Source document:

Educators are turning to mindfulness with increasing frequency--perhaps a good thing, considering how digital technology is splitting kids' attention spans too. (The average American teen sends and receives more than 3,000 text messages a month.) A Bay Area--based program called Mindful Schools offers online mindfulness training to teachers, instructing them in how to equip children to concentrate in classrooms and deal with stress. Launched in 2010, the group has reached more than 300,000 pupils, and educators in 43 countries and 48 states have taken its courses online.
"It was always my intention that mindfulness move into the mainstream," says Kabat-Zinn, whose MBSR bible, Full Catastrophe Living, first published in 1990, was just reissued. Lately, the professor has also been spreading the gospel abroad. On a November trip to Beijing, he helped lead a mindfulness retreat for about 250 Chinese students, monks and scientists. "This is something that people are now finding compelling in many countries and many cultures, and the reason is the science," he says.

Extracted entries:

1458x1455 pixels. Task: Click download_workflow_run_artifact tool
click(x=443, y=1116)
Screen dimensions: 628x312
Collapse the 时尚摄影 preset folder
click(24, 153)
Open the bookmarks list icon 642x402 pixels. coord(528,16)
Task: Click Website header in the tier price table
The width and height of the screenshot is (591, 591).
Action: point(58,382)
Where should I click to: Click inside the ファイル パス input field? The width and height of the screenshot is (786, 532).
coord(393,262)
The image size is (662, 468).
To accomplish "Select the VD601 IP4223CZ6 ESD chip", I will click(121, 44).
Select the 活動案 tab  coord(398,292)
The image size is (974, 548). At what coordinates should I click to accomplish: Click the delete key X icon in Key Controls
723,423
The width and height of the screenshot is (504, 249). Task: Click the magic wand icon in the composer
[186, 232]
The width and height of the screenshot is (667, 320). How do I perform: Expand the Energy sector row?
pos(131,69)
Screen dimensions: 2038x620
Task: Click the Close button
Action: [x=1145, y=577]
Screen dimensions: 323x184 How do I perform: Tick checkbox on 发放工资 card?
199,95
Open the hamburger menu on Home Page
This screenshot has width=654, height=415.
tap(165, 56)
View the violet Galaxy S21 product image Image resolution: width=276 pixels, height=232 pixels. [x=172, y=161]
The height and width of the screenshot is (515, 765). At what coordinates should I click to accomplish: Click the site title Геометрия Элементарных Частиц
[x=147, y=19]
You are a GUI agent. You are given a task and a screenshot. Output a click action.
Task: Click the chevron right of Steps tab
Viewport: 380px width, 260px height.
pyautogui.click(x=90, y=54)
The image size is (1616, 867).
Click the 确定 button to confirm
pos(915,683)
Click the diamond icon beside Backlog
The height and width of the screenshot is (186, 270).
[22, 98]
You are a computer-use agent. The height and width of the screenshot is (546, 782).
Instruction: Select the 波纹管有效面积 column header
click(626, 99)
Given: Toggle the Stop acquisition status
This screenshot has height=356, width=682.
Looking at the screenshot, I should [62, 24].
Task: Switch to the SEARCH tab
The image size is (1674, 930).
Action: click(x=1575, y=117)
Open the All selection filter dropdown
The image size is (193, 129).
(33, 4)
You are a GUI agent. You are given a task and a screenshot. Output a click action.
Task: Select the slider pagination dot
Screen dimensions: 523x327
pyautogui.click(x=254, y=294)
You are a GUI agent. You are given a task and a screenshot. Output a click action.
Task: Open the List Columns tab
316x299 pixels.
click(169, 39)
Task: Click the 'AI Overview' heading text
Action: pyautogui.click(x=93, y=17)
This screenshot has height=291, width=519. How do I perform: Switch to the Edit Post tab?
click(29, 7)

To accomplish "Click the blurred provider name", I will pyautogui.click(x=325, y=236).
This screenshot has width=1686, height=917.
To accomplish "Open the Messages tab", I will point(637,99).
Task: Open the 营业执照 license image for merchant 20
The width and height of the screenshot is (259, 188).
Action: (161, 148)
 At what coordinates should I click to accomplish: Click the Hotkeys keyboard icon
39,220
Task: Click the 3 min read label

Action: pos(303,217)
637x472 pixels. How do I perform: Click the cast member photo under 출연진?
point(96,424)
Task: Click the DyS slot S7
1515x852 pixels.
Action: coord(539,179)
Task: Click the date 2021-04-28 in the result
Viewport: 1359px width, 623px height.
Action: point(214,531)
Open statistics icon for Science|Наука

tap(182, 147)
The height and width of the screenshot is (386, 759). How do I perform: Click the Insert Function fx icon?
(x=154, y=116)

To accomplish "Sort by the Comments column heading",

Exercise requirements:
1: According to the mindfulness article, how many people attended the Beijing retreat that Kabat-Zinn helped lead?
2: Carry on the mindfulness article from the point where it stops.

Exercise answers:
1: About 250 Chinese students, monks and scientists.

2:
LISTENING TO LIFE
The MBSR class I took consisted of 21 hours of class time, but there was homework. One week, we were assigned to eat a snack mindfully and "remember to inhale/exhale regularly (and with awareness!)," according to a handout. Since we were New Yorkers, another week's assignment was to count fellow passengers on a subway train. One student in my class said he had a mindfulness breakthrough when he stopped listening to music and playing games on his phone while riding to work. Instead, he observed the people around him, which he said helped him be more present when he arrived at his office.